If the Iroquois hops weren't local, certainly the Lake Erie water was. And the brew makers were recruited from "Kaisertown,"a nearby German neighborhood. Despite the brewery's attempts to achieve a wider regional distribution, most of its product probably washed down Buffalo's ubiquitous fish fries, home cooked meals, and summertime picnic fare. And in neighborhood saloons it was a staple whistle wetter for men on their way home from long shifts in mills and factories.

My Dad really enjoyed “Erie” beer as it was sometimes called; he said it reminded him of the good Canadian beers he'd drink when we'd visit attractions like Crystal Beach just over the Peace Bridge. But I was never much of a fan. "Never" ended, however, on the day I sampled the beer super fresh right at the brewery.

During my college days in the late 60s, the "legal age" was 18. Beer was centrally located in campus social events. One year our History Club booked a trip to the brewery, ostensibly to see how beer was made, listen to the old German workers, and just take it all in. I recall our amazement and jealousy when we learned that the taps located all around the building were there to facilitate the workers' time honored tradition of "quality control."

Well, we really did enjoy taking all that in. But what made these visits so enticing was the opportunity to sit in the “Rat” after the tour and freely sample the Iroquois product with pretzels and player piano favorites served up by pretty young ladies in costume. Honestly, I was shocked by the difference in the bottled product Dad drank at home and the ambrosia served fresh right there on the corner of Pratt and William Streets.
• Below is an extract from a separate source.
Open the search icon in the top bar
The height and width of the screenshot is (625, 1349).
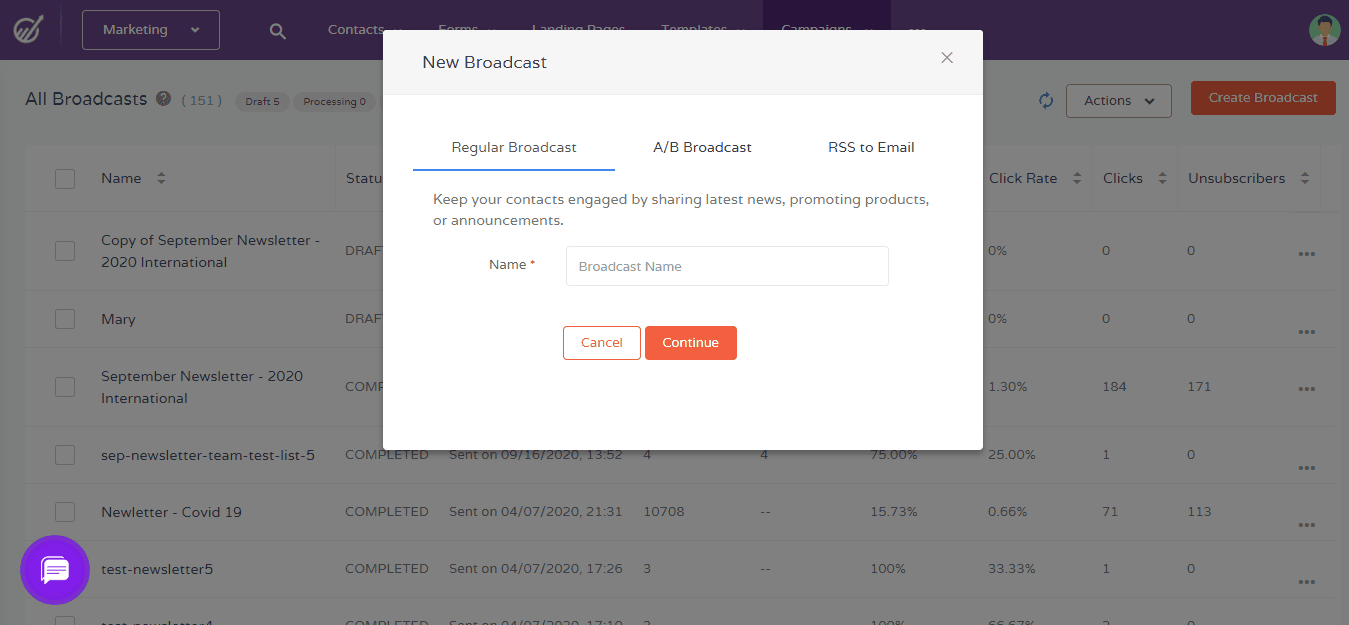tap(277, 30)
That recollection is certainly the most vivid of the few I've retained from Junior year.

I wonder whether the locavore movement will help bring locabeer back. Buffalo currently has one micro brewery, and its suburbs have several more producing a variety of tasty elixirs. I hope they thrive and prosper. But I miss the rathskeller and singing along with my beerily cheery friends as By The Light Of The Silvery Moon rolled melodiously from the player piano.

Sunday, March 08, 2009

When Manhattan Came To Niagara Falls

"Model City," read the street sign.

Back in 1996, after being snowed out of our southern tier grouse country again, I was determined to find a release club where I could extend the season for my young American Water Spaniel “Bean.” That’s why I found myself driving down back roads in northern Erie and Niagara counties on that particular Sunday in February.

It was only lately that I began wondering about that street sign. “Model City” is a pretty grand designation for a quarter mile of country road sporting a post office at one end and a dump at the other.
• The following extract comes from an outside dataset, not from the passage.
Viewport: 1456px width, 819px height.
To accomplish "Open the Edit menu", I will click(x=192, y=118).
When I Googled “Model City” the other day, this website covered it nicely in a paragraph or two. But as the story unfolded, Model City became a minor historical sideshow while the Lake Ontario Ordnance Works became its unfortunate and enduring focus. After reading the entire piece, I Googled "LOOW," and found several related websites. This one provides a strong personal perspective.
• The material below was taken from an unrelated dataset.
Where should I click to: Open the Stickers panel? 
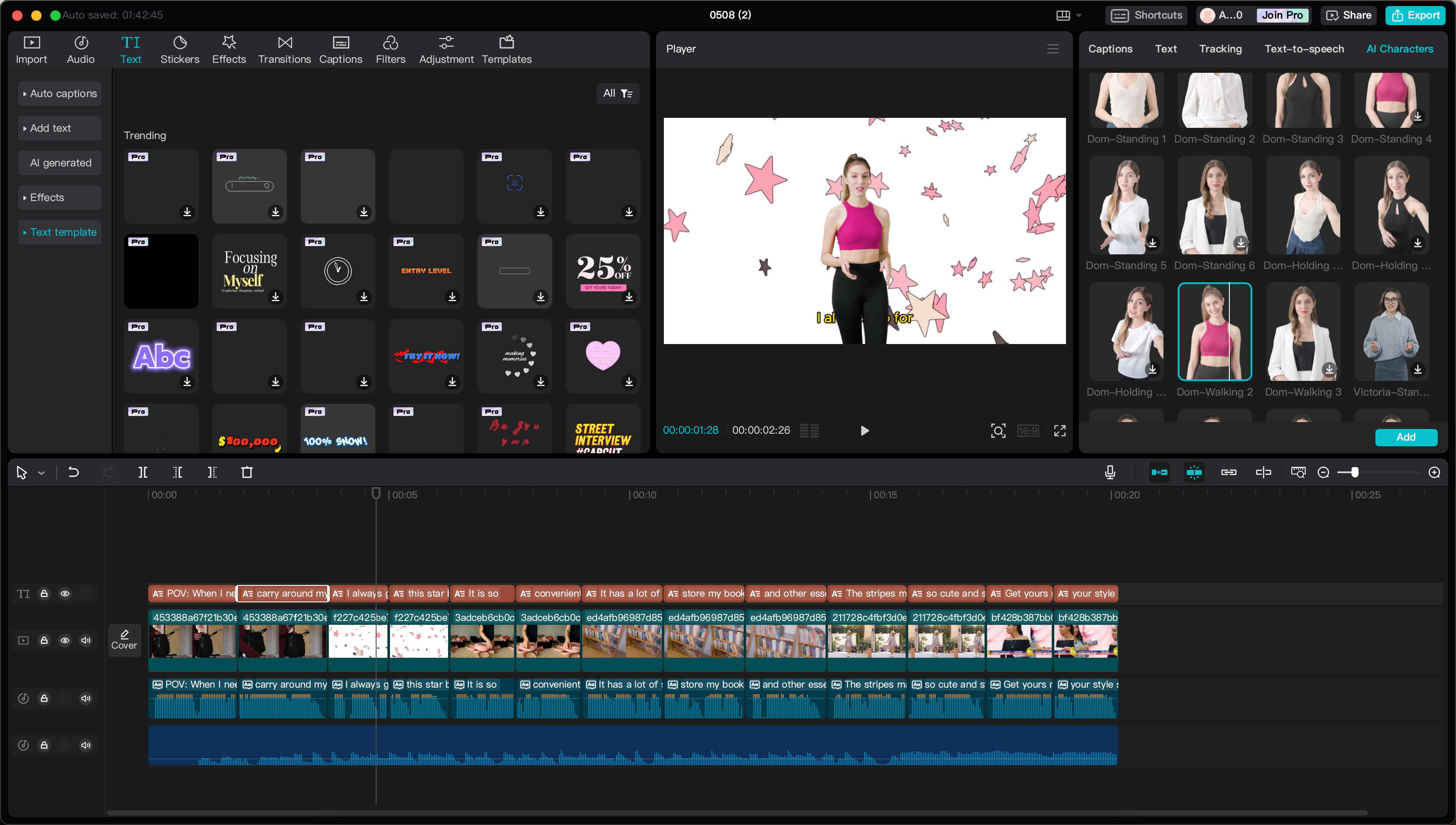[179, 49]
It's beyond sobering to read about the toxic mess still on and beneath local ground. But like Oscar Wilde, “I am not young enough to know everything.” I suspect that local residents were proud of their contributions to the war effort against enemies they believed were devils incarnate. American families lost more than 400,000 brothers, husbands and sons in WW II. My Mom had the chance to meet and date my Dad only after her fiancee, pilot Richard S., was shot down over the Pacific in his B-25 and later killed by the Japanese.

Every family that suffered such a painful, personal loss must have felt a linkage to and urgency for the war effort that would have been difficult to trump with "environmental concerns," had that even been a popular term in the 1940s. The websites' authors seem to have trouble understanding this. I'm reminded of what Anonymous said: "When you're up to you ass in alligators, it's real hard to remember that you're there to drain the swamp."

Cold Duck readers are invited to decide for themselves.